そういう視座で捉えてしまうというのはつまり、自分が座る椅子を高くして、まあ高くしてというのも傲慢なのでここでは表現の一種として考えていただきたくて、何が言いたいかというと、「私はもう一つ高い位置からあなたたちを見てますよ」といういかにもメタ的な態度で物事を俯瞰してしまうということだ。

だがしかし、自分の椅子を高くして良いことがあるかと言えばあまりない。唯一あるとすれば、その椅子の高さからの景色を見たことがあるという経験だけである。そしてその景色を見た後に、人間は2パターンの行動を取る。その高さのまま座り続けるか、高さを調節するか、だ。

要するに「ベタは嫌い」と「ベタに憧れる」の間で葛藤しているわけだ。
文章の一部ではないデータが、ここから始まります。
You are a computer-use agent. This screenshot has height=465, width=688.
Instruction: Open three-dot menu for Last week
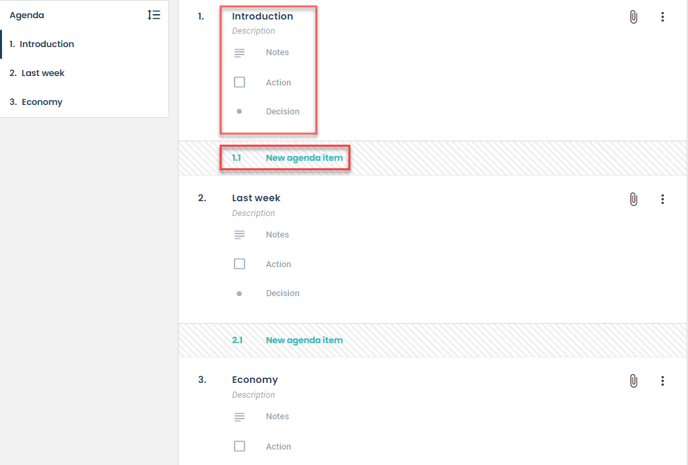(x=662, y=199)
「ベタは嫌い」という人はもう椅子の高さを調節することはしないかもしれないし、それがまわり回っていつか自分の首を絞めることに繋がるかもしれない。「ベタに憧れる」という人はその都度椅子の高さを調節して人生の充実を図ろうとするし、それは後々の自分にとって一種のリスクヘッジになるかもしれない。

なんにせよ「その椅子の高さからの景色」を見た経験は、今後の価値観形成において重要な役割を占めると思う。そこからどういう行動を取るかは自分次第だし、もちろん正解はないし、自分が人生を謳歌できればそれでいい。
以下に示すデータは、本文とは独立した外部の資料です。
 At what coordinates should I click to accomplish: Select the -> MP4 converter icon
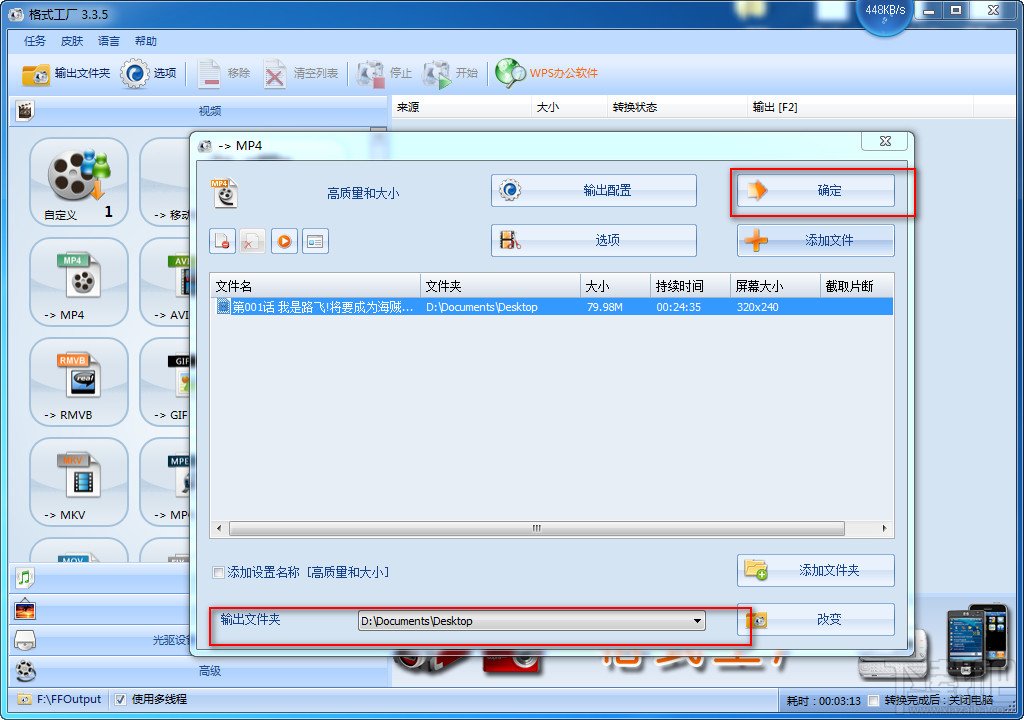coord(78,283)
ちなみに私は高さをギャンギャン調節しまくっている。地面に足がつかないほど高くするときもあれば、座椅子ぐらいまでの高さに調節することもある。都合がいい奴だと言われるかもしれないが、私はあの景色を知っている。「わかってんだよ。自分は楽しい方に行くんだよ」ぐらいの気持ちでいるとずいぶん楽だ。

「ありのままの自分」など存在しない。人間はその時々で主義主張を変え、どの瞬間も紛れもなく自分自身であるのだ。どんな椅子の高さに座る自分も愛してあげよう。